> **Passage**
I am very excited when it comes to potty training. For me, it is usually applicable after weaning off bottle and pacifier, which means my baby is not a baby anymore. She’s a toddler!
The best time to start potty training may be between 18 months and 3 years of age. At this stage of age, you can read the signs of readiness such as staying dry for at least 2 hours at a time, having regular bowel movements, being able to follow simple instructions, or being uncomfortable with dirty diaper and ask for a change. You can get a special potty that she likes or bring her to the toilet directly and introduce the ‘toilet ritual’. It is important to get your child comfortable with the idea of potty training. Best if you let your child without her diaper or training pants during day time to make sure the training really works. Stay positive, patient and consistent as training takes time and setbacks will occur. Punishing your child if she has problems while potty training will not helpful at all and even makes her less interested in the training.

Items drawn from a data source:

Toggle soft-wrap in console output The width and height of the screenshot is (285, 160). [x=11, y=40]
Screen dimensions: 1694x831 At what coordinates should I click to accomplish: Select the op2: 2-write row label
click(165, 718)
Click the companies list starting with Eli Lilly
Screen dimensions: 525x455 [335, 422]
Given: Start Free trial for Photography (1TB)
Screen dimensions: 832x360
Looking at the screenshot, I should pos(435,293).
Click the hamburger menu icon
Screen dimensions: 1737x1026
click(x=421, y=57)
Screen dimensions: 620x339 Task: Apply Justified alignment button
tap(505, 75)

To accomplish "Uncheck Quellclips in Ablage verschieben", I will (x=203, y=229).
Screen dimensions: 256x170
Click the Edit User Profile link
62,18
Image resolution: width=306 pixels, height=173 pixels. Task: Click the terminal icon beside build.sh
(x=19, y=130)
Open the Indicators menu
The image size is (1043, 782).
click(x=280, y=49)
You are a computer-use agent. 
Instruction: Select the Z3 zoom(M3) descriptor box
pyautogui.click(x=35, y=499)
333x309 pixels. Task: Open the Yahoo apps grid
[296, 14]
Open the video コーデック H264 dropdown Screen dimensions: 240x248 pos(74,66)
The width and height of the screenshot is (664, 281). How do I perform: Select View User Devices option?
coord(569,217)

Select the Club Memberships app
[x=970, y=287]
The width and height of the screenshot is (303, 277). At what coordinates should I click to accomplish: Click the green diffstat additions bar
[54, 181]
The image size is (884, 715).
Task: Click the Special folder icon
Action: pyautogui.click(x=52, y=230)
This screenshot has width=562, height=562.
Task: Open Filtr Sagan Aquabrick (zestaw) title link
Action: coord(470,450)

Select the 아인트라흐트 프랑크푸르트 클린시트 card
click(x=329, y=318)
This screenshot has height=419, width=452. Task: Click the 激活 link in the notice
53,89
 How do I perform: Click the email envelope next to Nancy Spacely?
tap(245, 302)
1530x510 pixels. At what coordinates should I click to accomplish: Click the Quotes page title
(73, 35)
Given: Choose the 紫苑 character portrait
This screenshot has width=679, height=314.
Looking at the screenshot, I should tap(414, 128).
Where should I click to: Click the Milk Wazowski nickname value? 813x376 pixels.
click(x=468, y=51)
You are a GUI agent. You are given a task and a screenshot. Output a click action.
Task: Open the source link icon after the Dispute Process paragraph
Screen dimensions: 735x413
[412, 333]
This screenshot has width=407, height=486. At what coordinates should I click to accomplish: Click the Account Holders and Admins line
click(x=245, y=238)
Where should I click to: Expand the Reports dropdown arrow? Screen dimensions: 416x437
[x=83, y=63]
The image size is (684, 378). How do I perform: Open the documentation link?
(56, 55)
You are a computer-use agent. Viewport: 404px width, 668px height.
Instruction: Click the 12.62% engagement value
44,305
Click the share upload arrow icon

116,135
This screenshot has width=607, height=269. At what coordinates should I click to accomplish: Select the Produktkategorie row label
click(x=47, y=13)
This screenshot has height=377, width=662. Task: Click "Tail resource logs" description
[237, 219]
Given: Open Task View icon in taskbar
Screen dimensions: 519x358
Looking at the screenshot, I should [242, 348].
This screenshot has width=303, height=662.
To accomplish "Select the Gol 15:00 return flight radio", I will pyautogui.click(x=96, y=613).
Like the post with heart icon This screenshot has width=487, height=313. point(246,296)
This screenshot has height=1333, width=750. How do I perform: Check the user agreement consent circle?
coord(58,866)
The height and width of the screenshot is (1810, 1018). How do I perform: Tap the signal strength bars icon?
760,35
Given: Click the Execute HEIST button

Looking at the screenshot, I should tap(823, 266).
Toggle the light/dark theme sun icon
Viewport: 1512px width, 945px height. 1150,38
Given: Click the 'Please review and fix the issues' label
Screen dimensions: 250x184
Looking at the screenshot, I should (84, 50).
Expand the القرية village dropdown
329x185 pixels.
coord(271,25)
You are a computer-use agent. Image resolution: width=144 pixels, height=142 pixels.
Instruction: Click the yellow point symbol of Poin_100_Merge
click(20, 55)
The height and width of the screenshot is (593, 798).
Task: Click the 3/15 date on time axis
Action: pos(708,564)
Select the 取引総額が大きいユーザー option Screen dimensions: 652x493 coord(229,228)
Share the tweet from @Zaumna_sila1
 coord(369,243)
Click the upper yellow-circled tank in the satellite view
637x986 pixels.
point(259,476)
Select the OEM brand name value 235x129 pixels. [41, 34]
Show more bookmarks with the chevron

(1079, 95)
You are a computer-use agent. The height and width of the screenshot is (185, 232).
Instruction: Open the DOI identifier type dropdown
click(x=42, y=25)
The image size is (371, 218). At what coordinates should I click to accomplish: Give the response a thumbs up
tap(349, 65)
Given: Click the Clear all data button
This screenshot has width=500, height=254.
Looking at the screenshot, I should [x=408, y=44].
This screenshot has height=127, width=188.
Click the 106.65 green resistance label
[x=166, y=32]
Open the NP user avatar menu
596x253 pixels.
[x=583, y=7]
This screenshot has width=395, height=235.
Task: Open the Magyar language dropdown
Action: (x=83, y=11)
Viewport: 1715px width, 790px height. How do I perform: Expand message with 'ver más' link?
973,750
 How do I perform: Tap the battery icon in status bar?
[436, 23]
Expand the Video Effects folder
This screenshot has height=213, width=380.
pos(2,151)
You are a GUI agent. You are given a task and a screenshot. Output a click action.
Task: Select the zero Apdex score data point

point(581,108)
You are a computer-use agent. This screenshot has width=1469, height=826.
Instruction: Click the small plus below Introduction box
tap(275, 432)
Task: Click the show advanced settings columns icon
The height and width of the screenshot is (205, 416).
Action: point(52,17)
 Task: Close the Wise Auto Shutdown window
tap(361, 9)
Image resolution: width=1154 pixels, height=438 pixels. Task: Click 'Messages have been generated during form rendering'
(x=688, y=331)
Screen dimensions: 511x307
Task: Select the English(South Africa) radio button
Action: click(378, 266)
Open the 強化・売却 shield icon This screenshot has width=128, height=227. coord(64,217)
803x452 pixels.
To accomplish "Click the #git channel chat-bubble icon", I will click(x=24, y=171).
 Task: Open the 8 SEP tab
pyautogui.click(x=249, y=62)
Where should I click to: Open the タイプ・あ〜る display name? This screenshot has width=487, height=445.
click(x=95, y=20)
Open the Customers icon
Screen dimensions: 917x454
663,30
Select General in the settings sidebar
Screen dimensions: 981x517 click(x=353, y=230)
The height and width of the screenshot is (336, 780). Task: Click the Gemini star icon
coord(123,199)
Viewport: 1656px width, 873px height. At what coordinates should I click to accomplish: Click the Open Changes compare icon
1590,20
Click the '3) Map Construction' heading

> **Work order 1**
According to the potty training passage, between what ages may be the best time to start potty training?
> **Work order 2**
Proceed with the potty training passage, continuing from its final sentence.
The rows come from a separate source, not from the potty training passage.

> **Output 1**
Between 18 months and 3 years of age.

> **Output 2**
There’s even a toilet training practice called Elimination Communication (EC) in which a caregiver uses timing, signals, cues, and intuition to address an infant’s need to eliminate waste. Yes, it’s infant we’re talking about! EC is quite flexible since you can choose to use diapers as a back-up, or avoid the use of them, or do the mixture of the two. The practice can be done full time, part time or occasionally. This is great as you won’t feel so guilty when you miss her pee. Also, it is applicable to babies at any age, even soon after birth. Do observe your baby’s cry as it may be a sign that she is experiencing some physical discomfort relate to the act of elimination itself. Diaper rash, for example.
Whichever method you choose, the key to success is the timing. Either you wait until your child shows signs of readiness and letting your child lead the process or when you are ready as a parent to bring your child to the toilet at regular intervals, or combination of the two. Parents are there to facilitate, to guide, to reinforce and to praise, but they shouldn’t put pressure on themselves as they dont’t really control their child’s development.